US President Barack Obama spent a few minutes out of his busy Japan visit to speak to the families of Japanese citizens who were abducted by North Korea in the 70s and 80s. He pledged to work closely with the Japanese government to help resolve the issue and bring closure to the families who have not heard from their relatives in decades.
Obama was able to meet with Shigeru and Sakie Yokota, whose daughter Megumi became the symbol of the Japanese abductees after she was kidnapped when she was only 13 years old back in 1977. Her parents were able to meet Megumi’s daughter, Kim Eun Gyong, earlier this year in a rare cooperative move from Pyongyang. Sakie showed the US President pictures of their meeting and he remarked that it must have been amazing for them to meet their granddaughter for the first time. Sakie told reporters afterwards, “We thank the president for meeting us, although he is very busy. I felt he’s really a warm-hearted man.”
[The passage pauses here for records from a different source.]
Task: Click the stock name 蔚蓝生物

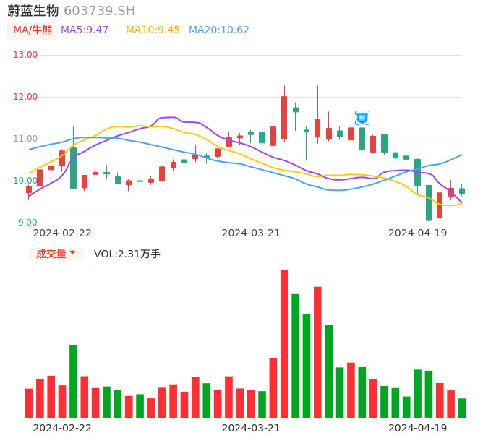Action: tap(33, 11)

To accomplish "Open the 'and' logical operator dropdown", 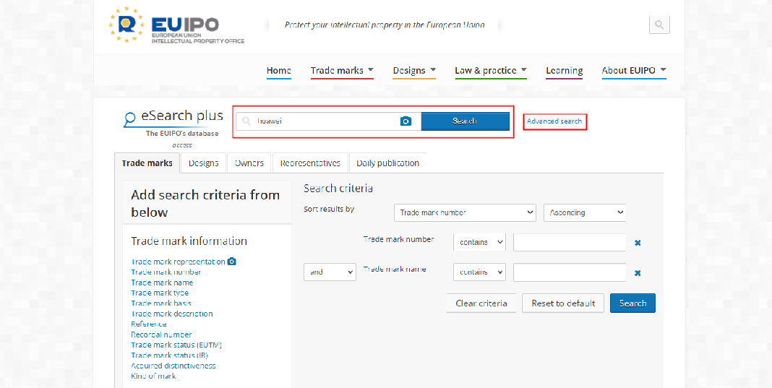I will (x=330, y=272).
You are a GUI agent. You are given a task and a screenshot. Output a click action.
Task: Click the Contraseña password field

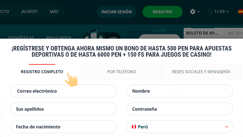(180, 109)
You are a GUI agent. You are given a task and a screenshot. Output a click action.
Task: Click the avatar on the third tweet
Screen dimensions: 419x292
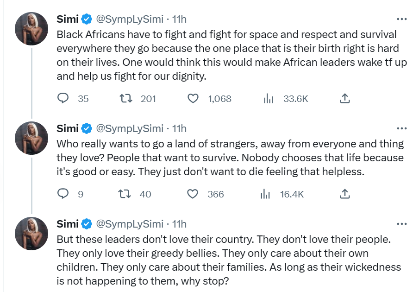31,233
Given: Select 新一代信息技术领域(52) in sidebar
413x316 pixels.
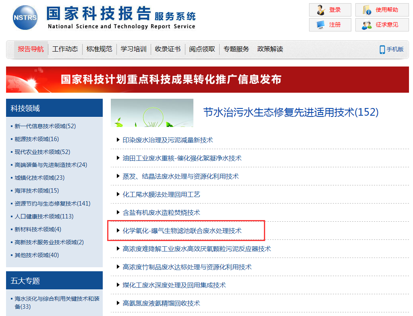Looking at the screenshot, I should pyautogui.click(x=45, y=126).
Obama also spent a few minutes talking to Shigeo Iizuka who is the head of the group of families of abductees. His younger sister Yakeo Taguchi was taken by North Korean soldiers in 1978 and hasn’t been heard from since. He implored Obama to support their request for a UN Security Council to come up with a resolution condemning the various human rights abuses in North Korea. “The fact that the U.S. president met with the abduction victims’ families should have an impact in North Korea and the United States,” he said. Japan Prime Minister Shinzo Abe and Keiji Furuya, the minister in charge of the abduction issue, were also present during the meeting.